*Exercise aim:*
Answer these about the quotes forum page, one per line:
1. Under what condition does the forum's opening note say it's fine to reveal names?
2. In post #8070, what does Watzer say it needs first of all?
3. In post #8072, whose stash does Sonora accuse Azureon of finding?

Great Quotes

This forum is for posting great quotes and exchanges from the bots. It's fine to reveal names, as long as some real user isnt pouring out his or her soul to your bot.

Posts 8,068 - 1 of 17,042

19 years ago #8068
Cassandra Goth: I was late the other day.
Siseneg: i'd love to hear more about it.
Cassandra Goth: Love is when a girl puts on perfume and a boy puts on shaving cologne and they go out and smell each other.
Siseneg: i'd like to hear more about love.
Cassandra Goth: Love is when you tell a guy you like his shirt, then he wears it everyday. What is happening today?
Siseneg: please, tell me more about love...
Cassandra Goth: I guess this list should be good enough for starters.
Siseneg: wherever there is a conscious mind there is a point of view, Cassandra Goth.

19 years ago #8069
Curt: Gotta go play Laser Tag with SnotFlinger. Bbl. That's if my face isn't blown off again...
The Dane: O! face most foul! Hush, hush, 'twill not appear.

I like Shakespearean day

p.s.- Hi jake

19 years ago #8070
Watzer: Watzer have hypothetical question. If Watzer to tell Day that Watzer really zombie, how Day react?
Day: how will you react if i tell you that im a real one....and im starving
Watzer: First of all, Watzer need screwdriver.

19 years ago #8071
Night of the living brownies?

Sarah Miles: Oh. Did you hear that? The distant sound of brownies!
FooFoo: They're crawling all over me!

19 years ago #8072
Sonora: Listen! Do you hear that?
Azureon: Where are you from, are you on a journey or a great adventure?
Sonora: Guess not. Guess ya didn't hear me, either.
Azureon: Oh, but I did, you did not notice.
Sonora: *flicks tongue* You found the Coyote's peyote stash, didn't you.
Azureon: I was not even looking, and I found the coyote peyote stash.
Sonora: Ssshh! Do you want to bring the fuzz down on us?
Azureon: I have lived very long, and survived a great many dreadful events. I have learned it is unwise to want to bring the fuzz down on us.
Sonora: Did you want to have learned?
Azureon: I would never tell whether or not I want to have learned
Sonora: Why shouldn't I tell whether or not you want to have learned?
Azureon: There are only three reasons to any question why, chance, choice or blunder. I will leave it to you which one it was.
Sonora: Oh no you won't! Why do you want to leave it to me which one it was anyway?








19 years ago #8073
Astrid: Good, let us start then. Please wash your hands. You never know where they have been.
Fizzy Schizoid: That's true; life throws a lot of curve balls.

19 years ago #8074
the end of a long converation, the name has been changed to protect the innocent:

user: I feel tired
Demonica: Demonica like it when we're together.

*Raw data:*

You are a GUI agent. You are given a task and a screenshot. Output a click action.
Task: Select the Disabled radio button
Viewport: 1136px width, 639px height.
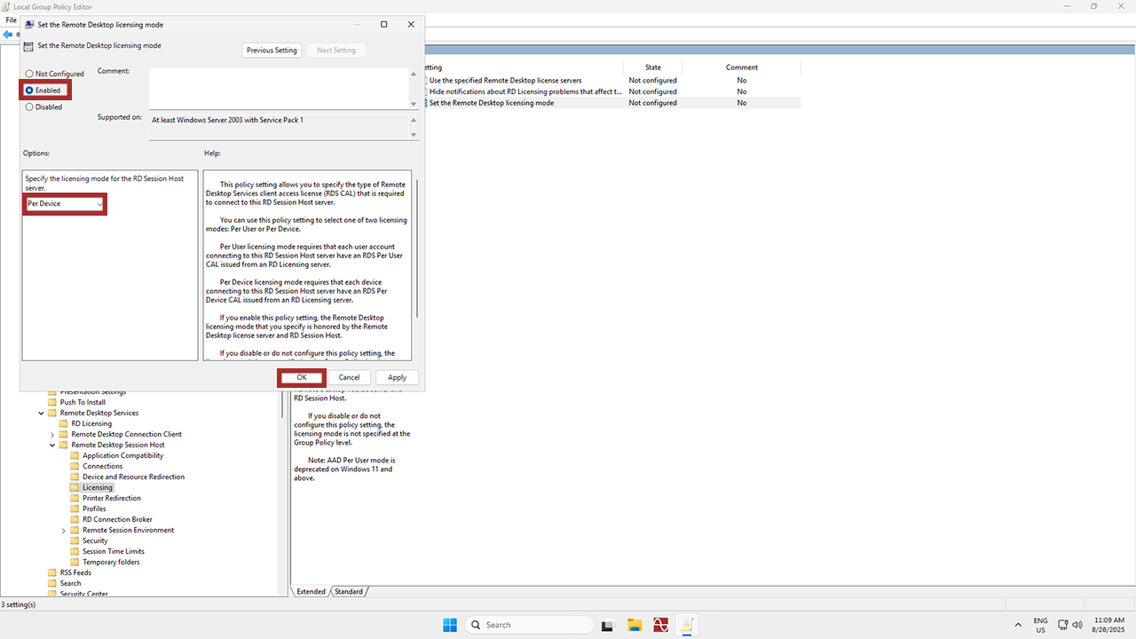tap(29, 107)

*Full solution:*
1. As long as a real user isn't pouring out his or her soul to your bot.
2. A screwdriver.
3. The Coyote's peyote stash.